I am working on an application and am using a Repository-Service-Controller approach for a REST API.
I find myself debating between controller logic vs service logic
To answer your questions:
1) You kind of answered your own question by saying "what if part of the business logic of the application is to..." Since it's business logic, put it in the business logic layer (i.e. service).
2) Hiding books if publisher the isn't subscribed to a subscription service sounds like it's part of your business logic (your business rules are that users can't read books if they don't pay for them), so that would go in a service. And then yes, that service would have to be a dependency of your controller.
I frequently find myself in a similar situation to yours, where a single business rule requires dependencies on a lot of business services in order to do its job. A good way of avoiding around having a ton of dependencies in your services, while keeping each service simple, is to use a facade service once you start getting to four or five dependencies for a service. The facade is a higher level service which handles coordinating the lower level services.
For example, you could have a ContentManager
service which takes dependencies of BookService
, AuthorService
, and PremiumService
. Then your controller just has a single dependency on ContentManager
. When your controller wants to display a list of books, it would call ContentManager.getBooks
and pass in some user details so you can determine whether that user is subscribed or not. Then ContentManager
determines whether the user can view a book, gets the book's details, gets the book's author details, and so on.

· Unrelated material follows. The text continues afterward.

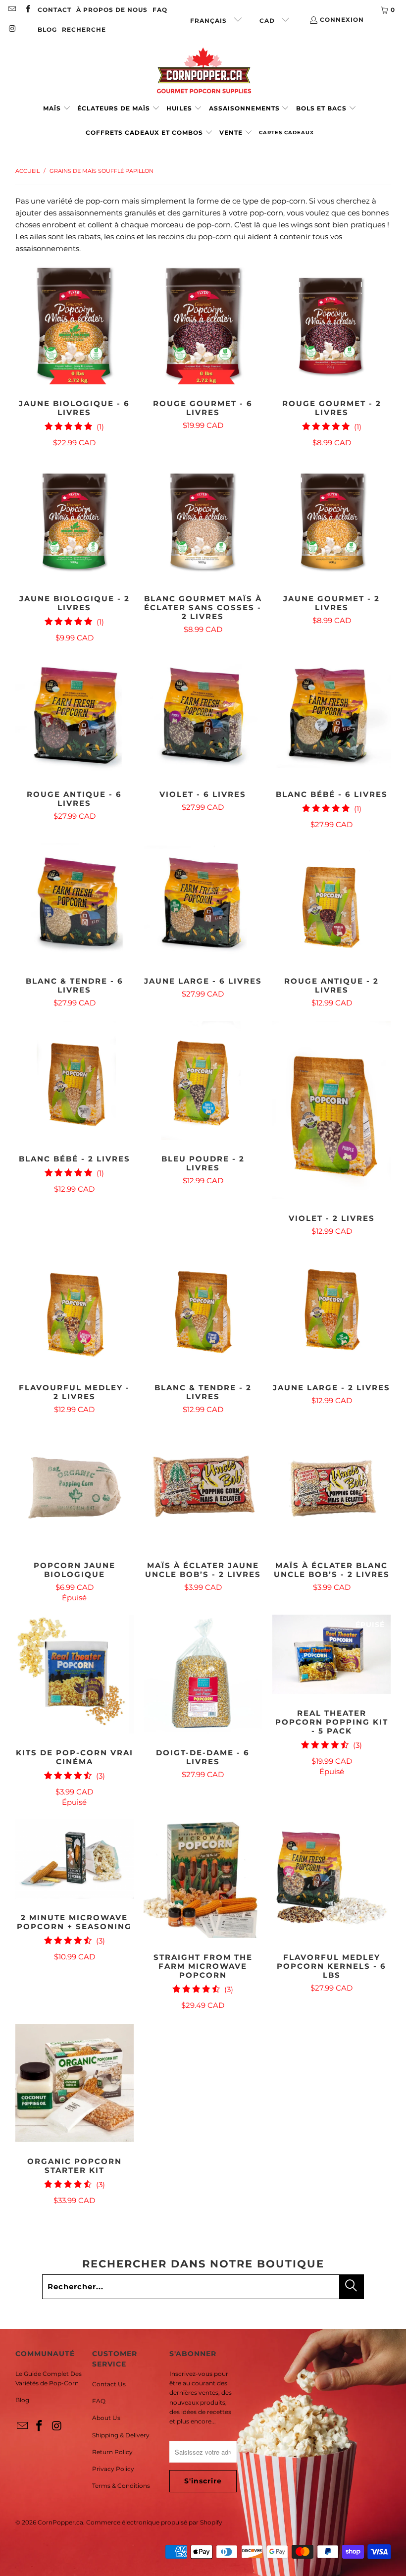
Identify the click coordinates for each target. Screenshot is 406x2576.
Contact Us (109, 2384)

Even though ContentManager
ultimately has a lot of stuff going on underneath it in its sub-services, it's still a pretty simple class because its only job is to call the appropriate sub-service methods for a given action.

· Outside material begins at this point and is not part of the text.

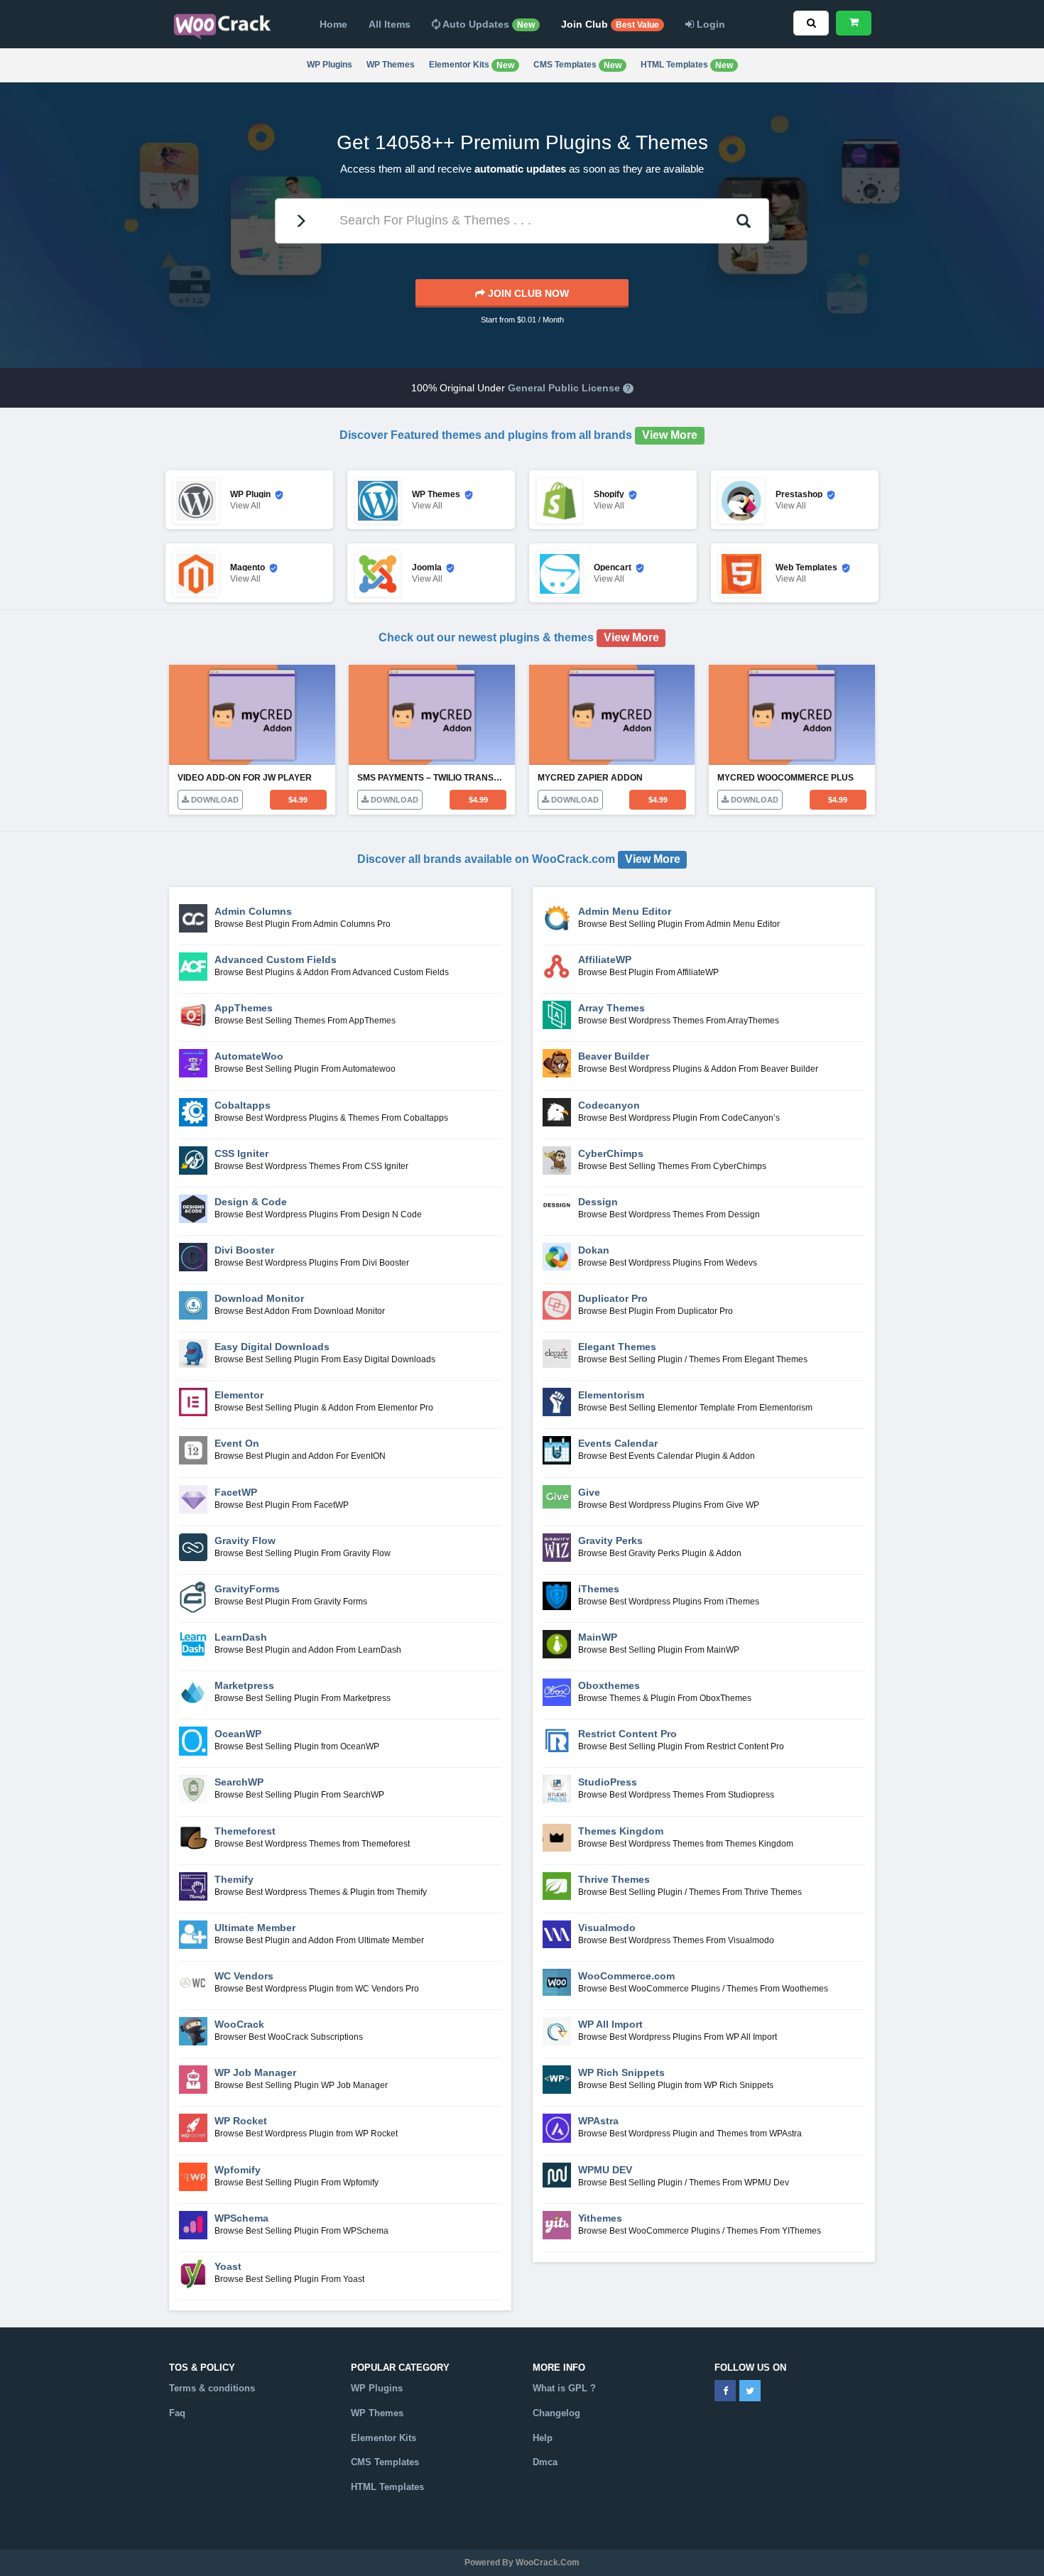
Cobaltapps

Admittedly that's not a great improvement in your case because you don't have a ton of dependencies, but if you found yourself in a situation where a controller needed, say eight dependencies, then you could break those into facades. If five of those services were used for one set of high-level business rules (such as your library/publisher management) and three of those services were used for another set of high-level business rules (such as billing) then you'd have one facade with five dependencies and another facade with three dependencies.